SIGCHLD race condition?

Paul Menage pmenage at ensim.com
Tue Sep 18 21:50:59 EST 2001


We use ssh (RedHat 2.5.2p2-5) heavily in non-interactive mode, for
managing servers from central controllers, and transferring applications/
data around networks.

Very occasionally we've seen the situation where the ssh client and
server are both stuck in select, both selecting on only the tcp socket
of the connection, and with no timeout. No children of sshd remain (even
as zombies), and it has no other interesting open fds.

If you send a SIGCHLD to the hung sshd, it wakes up and exits.

As far as I can see, there's a race condition in
wait_until_can_do_something(), both in RedHat 2.5.2p2-5 and in the
latest CVS sources. It tests child_terminated, and sets a non-zero
timeout if so, before calling select(). However, there is a very small
window (between checking child_terminated and calling select() in which
a SIGCHLD can arrive and set child_terminated. If this happens, and
there is no other activity from the client or the child fds, sshd can
hang indefinitely in the select().

Catching this bug in the wild is not easy, as the window for the race
condition is so small. However, it can be fairly easily reproduced under
the following slightly artificial conditions, by using gdb to pause sshd
within the window for long enough to kill the child:

Run ssh -T -x localhost 'sleep 30s; echo X; exec >&- 2>&- <&- sleep 5h'

Find the sshd serving this connection, and connect to it with gdb. It 
will be in the middle of the actual select() system call.

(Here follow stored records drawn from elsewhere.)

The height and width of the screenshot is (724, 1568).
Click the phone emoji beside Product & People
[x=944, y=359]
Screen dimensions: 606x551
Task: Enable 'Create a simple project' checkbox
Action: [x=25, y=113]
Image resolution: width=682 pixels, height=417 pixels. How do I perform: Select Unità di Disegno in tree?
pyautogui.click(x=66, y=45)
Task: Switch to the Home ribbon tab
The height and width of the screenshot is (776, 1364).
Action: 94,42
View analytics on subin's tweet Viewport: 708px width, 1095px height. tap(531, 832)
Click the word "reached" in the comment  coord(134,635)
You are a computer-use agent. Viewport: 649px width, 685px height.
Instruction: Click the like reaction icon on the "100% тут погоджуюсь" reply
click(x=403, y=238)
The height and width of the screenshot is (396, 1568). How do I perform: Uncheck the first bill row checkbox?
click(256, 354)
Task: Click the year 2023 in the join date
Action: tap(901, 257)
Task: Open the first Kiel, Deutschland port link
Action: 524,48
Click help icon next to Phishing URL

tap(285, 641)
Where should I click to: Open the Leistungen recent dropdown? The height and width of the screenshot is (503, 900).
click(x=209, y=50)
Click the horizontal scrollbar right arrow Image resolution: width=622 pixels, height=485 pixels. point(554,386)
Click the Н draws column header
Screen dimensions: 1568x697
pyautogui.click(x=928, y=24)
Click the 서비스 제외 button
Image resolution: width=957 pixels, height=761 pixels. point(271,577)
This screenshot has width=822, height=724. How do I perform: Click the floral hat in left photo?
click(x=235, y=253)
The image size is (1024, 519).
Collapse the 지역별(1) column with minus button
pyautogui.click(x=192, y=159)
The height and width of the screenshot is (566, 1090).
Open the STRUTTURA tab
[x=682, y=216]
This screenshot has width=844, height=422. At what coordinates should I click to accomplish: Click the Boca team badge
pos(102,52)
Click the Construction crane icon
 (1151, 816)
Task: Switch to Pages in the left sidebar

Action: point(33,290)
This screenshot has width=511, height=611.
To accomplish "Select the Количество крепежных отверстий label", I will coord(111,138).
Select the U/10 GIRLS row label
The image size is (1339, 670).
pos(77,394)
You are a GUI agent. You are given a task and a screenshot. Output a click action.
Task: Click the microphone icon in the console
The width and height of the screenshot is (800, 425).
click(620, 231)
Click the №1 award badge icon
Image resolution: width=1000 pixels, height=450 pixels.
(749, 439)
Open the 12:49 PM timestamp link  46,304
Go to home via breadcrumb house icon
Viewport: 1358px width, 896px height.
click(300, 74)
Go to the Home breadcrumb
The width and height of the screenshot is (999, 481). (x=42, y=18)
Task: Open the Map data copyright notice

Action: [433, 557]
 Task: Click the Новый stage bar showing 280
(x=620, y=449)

Set a breakpoint at the start of libc select() and continue. When the
first sleep completes, the shell will print X, and sshd will hit the
breakpoint in select().

Continue once, and the X will get printed out at the client end of the
connection, and sshd will hit the breakpoint again. 

By this time, the child shell has closed its fds and exec'd itself as
"sleep 5h". Since the breakpoint is at the start of libc select(), sshd
has checked child_terminated, but not yet invoked the select() system
call.

Send a SIGKILL to the child "sleep" process. A SIGCHLD becomes pending 
for sshd.

Quit gdb, detaching from the process. At this point, sshd receives the
SIGCHLD, sets child_terminated, and enters the select() system call. In
the absence of any external events, the client/server are now
deadlocked, even though the child has exited.

In this situation, the child is clearly visible as a zombie; we have
also seen the situation where there is no zombie child. I've not been
able to reproduce this situation.

I think that the correct way to fix this would probably be to use
something like SIGIO and sigtimedwait() rather than select(), but that
would be a substantial change. A simple fix for this problem would be to
set a maximum timeout on the select() call of e.g. 15s. Are there any
complications or bugs that could be introduced by such a change?